=== Request 1 ===
Using the forum thread on the lost house below, state whether each statement agrees with it: (a) Rubex spotted the house during a drive around the area; (b) a great deal of the house's history can be found; (c) one poster likened the cylinders to old WW2 aircraft drop tanks. For each, answer yes or no and quote the deciding words from the thread.
=== Request 2 ===
Write what comes next in the forum thread on the lost house below, continuing on from its final line.

=== Text block ===

....

# The Lost House



## jsp77 (Feb 11, 2017)

Having heard about this but never being able to track it down. Finaly whilst having a drive around the area, Rubex spotted it and we pulled up and had a look. Not much history can be found on this one, at some point the place has been gutted by fire. It does look to have been a grand place in its day.

*on with the photos*


https://flic.kr/p/RJUw1V


https://flic.kr/p/RJUoXM


https://flic.kr/p/Rme17f


https://flic.kr/p/RGgQ9q 


https://flic.kr/p/RmdVih


https://flic.kr/p/RVPH6D


https://flic.kr/p/RmdMFU


https://flic.kr/p/QFSPr8


https://flic.kr/p/QFSL6k


https://flic.kr/p/RmdFkh


https://flic.kr/p/RGgyfm 


https://flic.kr/p/RSc8zb


https://flic.kr/p/RGgpDo


https://flic.kr/p/RGgnvL

*thanks for looking*


----------



## HughieD (Feb 11, 2017)

Absolutely loved that JSP.


----------



## jsp77 (Feb 11, 2017)

HughieD said:


> Absolutely loved that JSP.



Cheers Hughie


----------



## Dirus_Strictus (Feb 11, 2017)

Nice one. Not much changed really over the years, even the dropped brickwork of the righthand bedroom bay is still just hanging there!


----------



## Mikeymutt (Feb 11, 2017)

That's a nice one.love that old car jsp


----------



## oldscrote (Feb 11, 2017)

Very nice,thank you.The cylinders look like old WW2 aircraft drop tanks

https://en.wikipedia.org/wiki/Drop_tank


----------



## Toadious (Feb 12, 2017)

Nice. 
Anyone else think that bench in the end photo stood out?
EmEverythings very deteriorated, fallen down and very rusted but that's, for a wooden bench left out in the elements for years, pretty good shape! 

Sent from my SM-G920F using Tapatalk


----------



## krela (Feb 12, 2017)

Toadious said:


> Nice.
> Anyone else think that bench in the end photo stood out?
> EmEverythings very deteriorated, fallen down and very rusted but that's, for a wooden bench left out in the elements for years, pretty good shape!
> 
> Sent from my SM-G920F using Tapatalk



Hmmm, I'm not sure I would want to sit on it!


----------



## Judderman62 (Feb 12, 2017)

....

Items listed in a dataset
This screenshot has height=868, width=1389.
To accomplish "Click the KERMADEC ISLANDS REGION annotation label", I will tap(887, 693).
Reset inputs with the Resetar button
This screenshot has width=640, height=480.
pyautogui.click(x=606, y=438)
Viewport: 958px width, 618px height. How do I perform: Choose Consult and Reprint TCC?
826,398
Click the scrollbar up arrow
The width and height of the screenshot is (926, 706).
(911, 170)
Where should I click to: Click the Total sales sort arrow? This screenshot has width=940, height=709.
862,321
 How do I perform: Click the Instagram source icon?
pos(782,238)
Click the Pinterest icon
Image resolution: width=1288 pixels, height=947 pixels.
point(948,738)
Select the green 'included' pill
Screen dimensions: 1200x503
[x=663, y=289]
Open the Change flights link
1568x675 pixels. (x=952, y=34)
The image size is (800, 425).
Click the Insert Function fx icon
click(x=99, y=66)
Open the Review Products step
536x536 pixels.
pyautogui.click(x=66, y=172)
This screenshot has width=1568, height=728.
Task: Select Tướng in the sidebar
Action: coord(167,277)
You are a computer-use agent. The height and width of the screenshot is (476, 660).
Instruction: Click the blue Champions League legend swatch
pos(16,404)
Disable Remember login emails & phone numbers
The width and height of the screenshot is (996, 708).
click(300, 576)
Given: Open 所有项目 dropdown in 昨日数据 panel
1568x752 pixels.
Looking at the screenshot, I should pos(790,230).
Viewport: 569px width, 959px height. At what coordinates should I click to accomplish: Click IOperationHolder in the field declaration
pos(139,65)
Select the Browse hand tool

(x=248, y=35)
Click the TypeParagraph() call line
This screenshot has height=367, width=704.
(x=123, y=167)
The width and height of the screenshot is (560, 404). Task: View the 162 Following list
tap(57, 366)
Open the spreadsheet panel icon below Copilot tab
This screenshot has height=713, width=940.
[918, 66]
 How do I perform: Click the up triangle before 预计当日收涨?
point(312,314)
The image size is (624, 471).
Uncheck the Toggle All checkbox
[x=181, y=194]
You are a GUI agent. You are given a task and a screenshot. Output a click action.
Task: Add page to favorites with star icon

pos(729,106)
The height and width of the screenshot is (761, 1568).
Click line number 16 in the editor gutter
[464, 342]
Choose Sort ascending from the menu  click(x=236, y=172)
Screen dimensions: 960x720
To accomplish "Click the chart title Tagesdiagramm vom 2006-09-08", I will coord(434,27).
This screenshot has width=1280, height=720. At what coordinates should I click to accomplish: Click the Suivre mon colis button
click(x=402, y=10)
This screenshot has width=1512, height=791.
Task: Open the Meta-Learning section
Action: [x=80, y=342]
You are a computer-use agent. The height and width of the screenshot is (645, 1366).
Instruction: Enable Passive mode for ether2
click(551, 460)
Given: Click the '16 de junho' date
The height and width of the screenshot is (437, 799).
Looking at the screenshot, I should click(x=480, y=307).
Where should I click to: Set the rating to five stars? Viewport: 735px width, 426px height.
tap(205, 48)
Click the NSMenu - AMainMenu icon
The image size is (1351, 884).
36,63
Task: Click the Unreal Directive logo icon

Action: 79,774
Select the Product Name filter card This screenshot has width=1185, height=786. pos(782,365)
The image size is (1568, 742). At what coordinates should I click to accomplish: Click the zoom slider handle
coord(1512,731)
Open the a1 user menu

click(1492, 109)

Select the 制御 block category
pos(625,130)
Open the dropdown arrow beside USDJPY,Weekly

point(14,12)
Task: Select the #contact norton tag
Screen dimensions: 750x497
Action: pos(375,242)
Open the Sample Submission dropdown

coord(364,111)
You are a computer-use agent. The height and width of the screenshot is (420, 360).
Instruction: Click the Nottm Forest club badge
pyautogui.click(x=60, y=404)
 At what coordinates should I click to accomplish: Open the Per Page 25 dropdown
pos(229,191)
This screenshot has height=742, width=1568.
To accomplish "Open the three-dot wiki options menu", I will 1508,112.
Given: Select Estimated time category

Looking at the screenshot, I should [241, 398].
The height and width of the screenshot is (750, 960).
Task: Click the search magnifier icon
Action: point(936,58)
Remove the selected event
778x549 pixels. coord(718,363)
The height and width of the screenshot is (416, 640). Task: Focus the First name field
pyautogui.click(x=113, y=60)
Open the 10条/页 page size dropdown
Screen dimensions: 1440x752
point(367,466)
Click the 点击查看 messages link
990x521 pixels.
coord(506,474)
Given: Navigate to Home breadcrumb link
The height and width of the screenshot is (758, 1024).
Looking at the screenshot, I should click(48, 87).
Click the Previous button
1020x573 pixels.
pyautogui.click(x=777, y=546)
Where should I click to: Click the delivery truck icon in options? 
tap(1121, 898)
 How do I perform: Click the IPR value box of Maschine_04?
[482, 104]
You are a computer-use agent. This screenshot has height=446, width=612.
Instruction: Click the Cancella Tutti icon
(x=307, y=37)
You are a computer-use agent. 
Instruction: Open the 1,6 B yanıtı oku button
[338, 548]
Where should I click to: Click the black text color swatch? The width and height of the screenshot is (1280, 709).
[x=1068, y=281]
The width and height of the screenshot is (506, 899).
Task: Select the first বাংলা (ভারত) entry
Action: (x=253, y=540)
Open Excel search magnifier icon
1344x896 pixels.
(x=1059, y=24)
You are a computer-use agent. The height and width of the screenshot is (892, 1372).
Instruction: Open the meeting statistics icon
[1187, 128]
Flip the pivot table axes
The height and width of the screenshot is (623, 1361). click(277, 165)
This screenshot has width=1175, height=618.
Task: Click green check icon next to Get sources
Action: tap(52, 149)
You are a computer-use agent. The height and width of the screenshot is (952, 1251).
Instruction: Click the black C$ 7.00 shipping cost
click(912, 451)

....

=== Written answer 1 ===
(a) Yes: "Rubex spotted it and we pulled up and had a look"
(b) No: "Not much history can be found on this one"
(c) Yes: "The cylinders look like old WW2 aircraft drop tanks"

=== Written answer 2 ===
I like tyhat very muchly. Nice work and thanks for sharing.


----------



## jsp77 (Feb 12, 2017)

Judderman62 said:


> I like tyhat very muchly. Nice work and thanks for sharing.



Thanks Judderman


Dirus_Strictus, yes some of the brick work is looking a bit worse for wear, especialy some of internal walls.


Toadious, looking at the bench, it would deffinetly collapse if sat on. Looks better than it is.


----------



## Toadious (Feb 13, 2017)

Definitely rotten throughout that's for sure! Though it was just the stark contrast of it compared to everything else being pretty much totally collapsed lol. 
Makes a nice contrast to me. Might just be me though lol. 
Anyway. As with others, great photos!

Sent from my SM-G920F using Tapatalk


----------



## smiler (Feb 15, 2017)

oldscrote said:


> Very nice,thank you.The cylinders look like old WW2 aircraft drop tanks
> 
> https://en.wikipedia.org/wiki/Drop_tank



I was waiting for yourself or DS to comment on them, I thought they might be wing floats from a seaplane, maybe a bit small though,
Another interesting post jsp, you're getting quite good at it, I enjoyed it, Thanks


----------



## Potter (Feb 20, 2017)

I love the shots of the trees growing inside and the old car. Those cylinder things are very unusual.


----------



## BikinGlynn (Feb 20, 2017)

Excellent, loving the car & the shells!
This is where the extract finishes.